Mr Maury Harris, US economist at the investment bank UBS Warburg, said that continued productivity growth would help solve the Fed's problem of wanting to support the economic recovery while worrying about inflationary pressures.

"The continued strong pace of productivity growth means that the US economy can grow quite briskly without lowering the unemployment rate or triggering Fed tightening," he said.

The decision to leave rates unchanged was almost unanimously expected by independent economists. Signs that the economic recovery was continuing, such as the 5.8 per cent annualised growth in the first quarter, have been tempered by weakness in equity prices and the dollar.

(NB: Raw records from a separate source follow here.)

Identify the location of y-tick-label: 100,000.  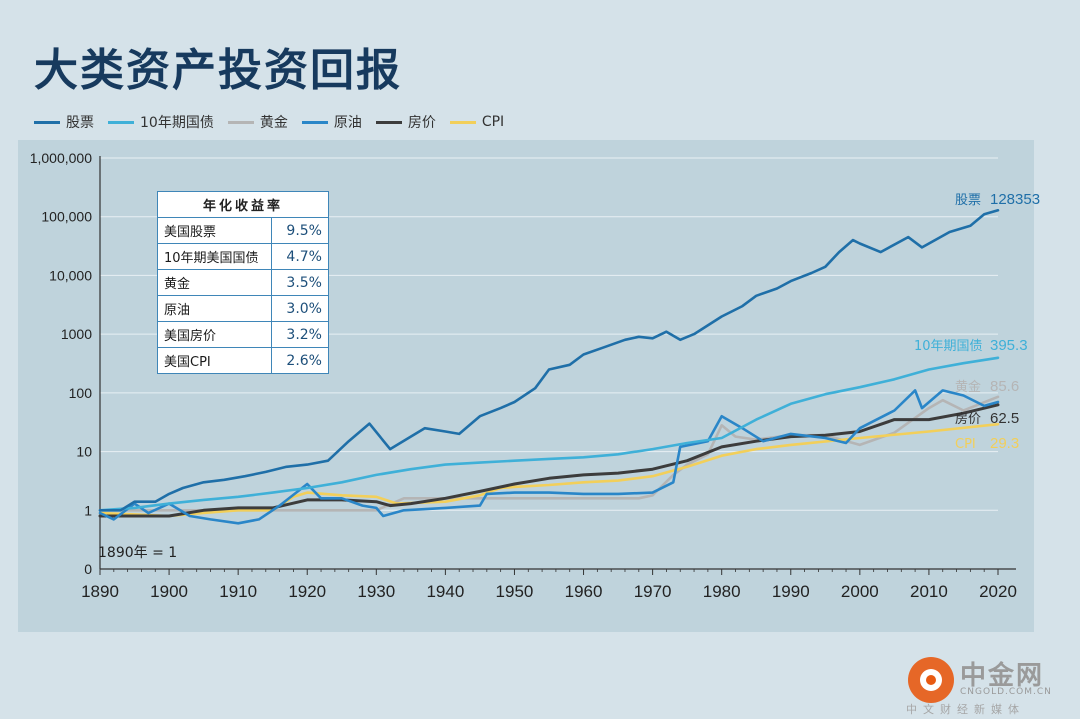
(66, 217).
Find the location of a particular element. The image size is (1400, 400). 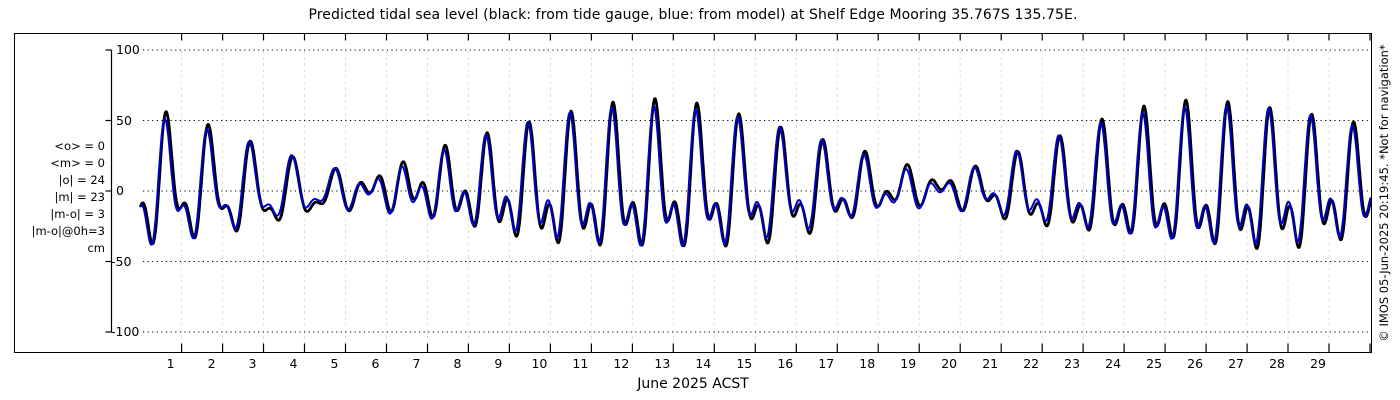

x-tick-label: 12 is located at coordinates (622, 364).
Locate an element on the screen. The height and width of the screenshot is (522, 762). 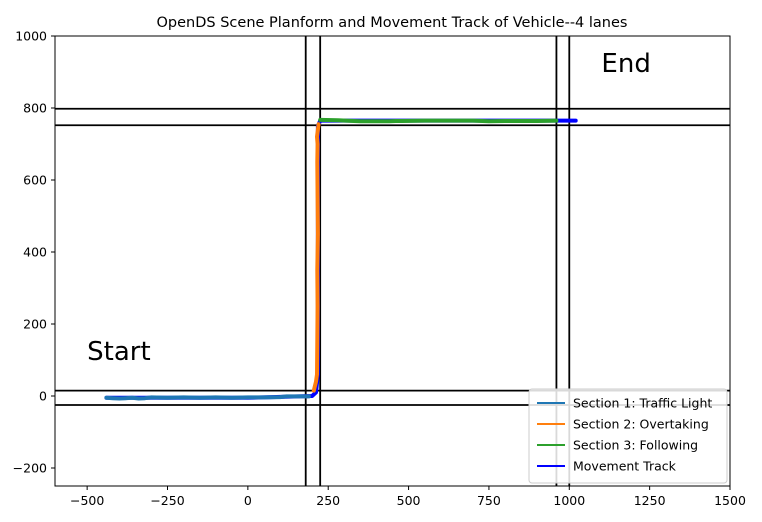
x-tick-label: 500 is located at coordinates (409, 500).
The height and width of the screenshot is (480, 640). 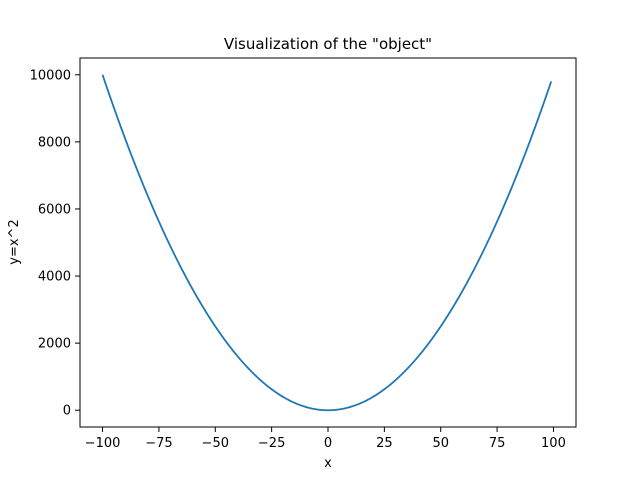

A large majority of independent economists believes that the Fed will not begin to raise interest rates until at least August.

The Federal Reserve has been balancing the need to reassure companies and investors that monetary policy will stay loose enough to support growth and the desire at some point to return interest rates to more normal levels.

In recent weeks, financial markets have been concerned about the US's large current account deficit and the possibility of a sharp fall in the currency.

In congressional testimony last month, Mr Alan Greenspan, Federal Reserve chairman, said that while signs of a recovery were encouraging, "the dimensions of the pick-up are still not clear".

"The degree of strengthening in final demand over coming quarters . . . is still uncertain," he said. He also warned that, while the US economy's productivity performance should remain strong, the recent very high rates of growth might moderate in the future. "The world just doesn't work that well," he said.

Economists had expected an increase of around 7 per cent in productivity growth before yesterday's figures were released. Expectations of continued rapid productivity growth are critical for validating the high valuations still placed on US equities despite recent falls.

The persistent slump in investment in labour-saving technologies has raised doubts about how long the productivity surge will last. But Mr Harris at UBS Warburg said previous surges in technological development would support continued strong gains.